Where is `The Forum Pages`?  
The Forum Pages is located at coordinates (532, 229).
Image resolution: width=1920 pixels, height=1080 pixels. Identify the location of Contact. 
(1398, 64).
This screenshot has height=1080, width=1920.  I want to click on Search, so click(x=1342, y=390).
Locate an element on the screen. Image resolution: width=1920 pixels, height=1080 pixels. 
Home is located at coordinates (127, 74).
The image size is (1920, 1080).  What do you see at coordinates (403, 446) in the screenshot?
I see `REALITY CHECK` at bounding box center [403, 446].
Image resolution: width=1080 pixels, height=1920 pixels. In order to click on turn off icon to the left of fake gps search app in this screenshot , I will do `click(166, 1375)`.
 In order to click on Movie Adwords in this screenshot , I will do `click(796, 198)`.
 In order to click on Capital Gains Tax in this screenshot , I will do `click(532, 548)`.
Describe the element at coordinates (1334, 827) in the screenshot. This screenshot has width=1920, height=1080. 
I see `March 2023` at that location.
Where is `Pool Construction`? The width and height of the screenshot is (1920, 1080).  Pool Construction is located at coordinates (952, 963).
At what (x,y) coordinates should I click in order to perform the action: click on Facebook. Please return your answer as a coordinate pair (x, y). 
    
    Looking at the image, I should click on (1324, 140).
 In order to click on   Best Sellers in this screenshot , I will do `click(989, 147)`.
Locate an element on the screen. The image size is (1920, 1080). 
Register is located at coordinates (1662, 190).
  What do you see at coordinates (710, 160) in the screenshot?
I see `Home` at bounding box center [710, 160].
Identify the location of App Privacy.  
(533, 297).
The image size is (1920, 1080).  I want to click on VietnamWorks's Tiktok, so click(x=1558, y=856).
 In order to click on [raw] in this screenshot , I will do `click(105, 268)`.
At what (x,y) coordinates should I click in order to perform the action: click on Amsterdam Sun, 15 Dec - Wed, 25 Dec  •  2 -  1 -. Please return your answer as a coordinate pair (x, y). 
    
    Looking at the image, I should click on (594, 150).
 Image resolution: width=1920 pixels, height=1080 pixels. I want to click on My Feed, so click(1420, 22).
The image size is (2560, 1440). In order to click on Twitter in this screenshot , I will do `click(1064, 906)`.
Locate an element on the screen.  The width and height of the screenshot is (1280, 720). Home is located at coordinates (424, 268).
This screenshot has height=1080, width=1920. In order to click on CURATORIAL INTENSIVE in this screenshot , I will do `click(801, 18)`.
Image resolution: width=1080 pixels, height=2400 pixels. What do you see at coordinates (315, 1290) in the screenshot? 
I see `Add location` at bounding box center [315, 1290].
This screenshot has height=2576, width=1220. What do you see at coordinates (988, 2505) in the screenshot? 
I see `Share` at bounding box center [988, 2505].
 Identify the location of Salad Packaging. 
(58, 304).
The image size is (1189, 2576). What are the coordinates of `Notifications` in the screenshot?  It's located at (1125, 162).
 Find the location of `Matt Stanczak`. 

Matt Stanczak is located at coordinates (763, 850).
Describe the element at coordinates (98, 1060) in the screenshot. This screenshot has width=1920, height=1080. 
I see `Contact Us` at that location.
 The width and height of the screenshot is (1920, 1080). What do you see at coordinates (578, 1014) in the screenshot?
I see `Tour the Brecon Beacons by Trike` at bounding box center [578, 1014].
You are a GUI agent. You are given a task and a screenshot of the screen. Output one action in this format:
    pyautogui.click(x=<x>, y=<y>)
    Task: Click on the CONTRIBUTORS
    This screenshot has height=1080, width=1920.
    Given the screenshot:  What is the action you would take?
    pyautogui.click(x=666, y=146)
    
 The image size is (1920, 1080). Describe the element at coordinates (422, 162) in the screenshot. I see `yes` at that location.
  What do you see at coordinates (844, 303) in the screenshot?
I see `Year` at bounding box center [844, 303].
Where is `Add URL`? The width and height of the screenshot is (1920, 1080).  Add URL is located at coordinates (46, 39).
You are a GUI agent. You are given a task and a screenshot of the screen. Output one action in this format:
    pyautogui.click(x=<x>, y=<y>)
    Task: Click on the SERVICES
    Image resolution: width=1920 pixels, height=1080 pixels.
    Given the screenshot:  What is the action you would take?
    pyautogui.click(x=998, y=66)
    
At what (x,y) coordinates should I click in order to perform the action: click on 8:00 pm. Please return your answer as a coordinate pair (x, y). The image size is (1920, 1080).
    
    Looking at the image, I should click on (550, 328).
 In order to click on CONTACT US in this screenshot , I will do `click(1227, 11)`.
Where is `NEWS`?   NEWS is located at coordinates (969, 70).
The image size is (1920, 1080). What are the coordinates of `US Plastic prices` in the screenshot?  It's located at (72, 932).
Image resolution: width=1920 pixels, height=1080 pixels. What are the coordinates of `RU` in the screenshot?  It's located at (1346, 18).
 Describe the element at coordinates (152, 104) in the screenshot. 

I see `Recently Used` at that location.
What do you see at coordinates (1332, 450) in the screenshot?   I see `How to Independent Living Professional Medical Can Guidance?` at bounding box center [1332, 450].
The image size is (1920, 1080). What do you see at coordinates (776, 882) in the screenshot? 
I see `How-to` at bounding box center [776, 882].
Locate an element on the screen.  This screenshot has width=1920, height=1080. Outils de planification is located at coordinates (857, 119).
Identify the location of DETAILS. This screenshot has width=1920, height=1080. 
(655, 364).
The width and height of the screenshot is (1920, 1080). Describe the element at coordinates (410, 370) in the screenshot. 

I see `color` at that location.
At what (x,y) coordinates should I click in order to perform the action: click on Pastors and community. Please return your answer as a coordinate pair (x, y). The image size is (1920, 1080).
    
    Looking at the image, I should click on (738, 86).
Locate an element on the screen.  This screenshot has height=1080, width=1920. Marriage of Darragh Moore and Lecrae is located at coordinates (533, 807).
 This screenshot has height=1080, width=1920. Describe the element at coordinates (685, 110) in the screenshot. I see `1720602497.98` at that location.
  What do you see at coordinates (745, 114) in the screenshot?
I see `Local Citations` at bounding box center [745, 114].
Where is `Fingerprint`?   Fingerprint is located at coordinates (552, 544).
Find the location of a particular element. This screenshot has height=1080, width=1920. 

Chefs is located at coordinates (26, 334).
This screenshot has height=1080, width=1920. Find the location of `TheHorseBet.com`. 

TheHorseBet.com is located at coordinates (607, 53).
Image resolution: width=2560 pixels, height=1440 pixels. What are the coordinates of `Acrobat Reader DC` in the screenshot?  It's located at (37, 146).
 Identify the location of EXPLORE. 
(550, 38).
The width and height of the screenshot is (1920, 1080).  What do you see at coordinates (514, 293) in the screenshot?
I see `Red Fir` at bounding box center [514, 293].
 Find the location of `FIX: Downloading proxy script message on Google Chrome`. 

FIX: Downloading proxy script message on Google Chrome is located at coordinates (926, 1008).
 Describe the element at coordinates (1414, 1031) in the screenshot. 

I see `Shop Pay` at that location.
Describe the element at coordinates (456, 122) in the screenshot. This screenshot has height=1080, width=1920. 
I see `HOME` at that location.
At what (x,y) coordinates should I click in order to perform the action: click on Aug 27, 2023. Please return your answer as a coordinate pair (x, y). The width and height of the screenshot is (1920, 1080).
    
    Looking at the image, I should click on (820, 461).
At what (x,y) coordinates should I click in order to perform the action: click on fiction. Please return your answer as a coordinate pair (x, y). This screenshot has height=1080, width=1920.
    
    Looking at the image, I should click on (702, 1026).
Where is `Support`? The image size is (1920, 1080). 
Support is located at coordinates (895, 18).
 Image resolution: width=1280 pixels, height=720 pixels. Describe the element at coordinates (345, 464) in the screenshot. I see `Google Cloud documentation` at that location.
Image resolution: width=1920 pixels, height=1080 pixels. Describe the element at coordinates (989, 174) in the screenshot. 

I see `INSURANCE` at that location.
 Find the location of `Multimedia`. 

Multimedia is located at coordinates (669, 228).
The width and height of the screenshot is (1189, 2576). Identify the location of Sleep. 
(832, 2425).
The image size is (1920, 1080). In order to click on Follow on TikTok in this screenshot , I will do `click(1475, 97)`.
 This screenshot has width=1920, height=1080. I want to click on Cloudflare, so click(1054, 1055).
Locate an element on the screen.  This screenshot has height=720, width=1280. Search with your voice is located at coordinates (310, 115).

* [Exercise instructions]
Starting at the line with "Identify the location of App Privacy." and stopping after the line with "Matt Stanczak is", rewrite that stretch of the material with "Food Packaging" substituted for "Salad Packaging" and nothing else altered.

* [Task answer]
Identify the location of App Privacy.  
(533, 297).
The image size is (1920, 1080).  I want to click on VietnamWorks's Tiktok, so click(x=1558, y=856).
 In order to click on [raw] in this screenshot , I will do `click(105, 268)`.
At what (x,y) coordinates should I click in order to perform the action: click on Amsterdam Sun, 15 Dec - Wed, 25 Dec  •  2 -  1 -. Please return your answer as a coordinate pair (x, y). 
    
    Looking at the image, I should click on (594, 150).
 Image resolution: width=1920 pixels, height=1080 pixels. I want to click on My Feed, so click(1420, 22).
The image size is (2560, 1440). In order to click on Twitter in this screenshot , I will do `click(1064, 906)`.
Locate an element on the screen.  The width and height of the screenshot is (1280, 720). Home is located at coordinates (424, 268).
This screenshot has height=1080, width=1920. In order to click on CURATORIAL INTENSIVE in this screenshot , I will do `click(801, 18)`.
Image resolution: width=1080 pixels, height=2400 pixels. What do you see at coordinates (315, 1290) in the screenshot? 
I see `Add location` at bounding box center [315, 1290].
This screenshot has height=2576, width=1220. What do you see at coordinates (988, 2505) in the screenshot? 
I see `Share` at bounding box center [988, 2505].
 Identify the location of Food Packaging. 
(58, 304).
The image size is (1189, 2576). What are the coordinates of `Notifications` in the screenshot?  It's located at (1125, 162).
 Find the location of `Matt Stanczak`. 

Matt Stanczak is located at coordinates (763, 850).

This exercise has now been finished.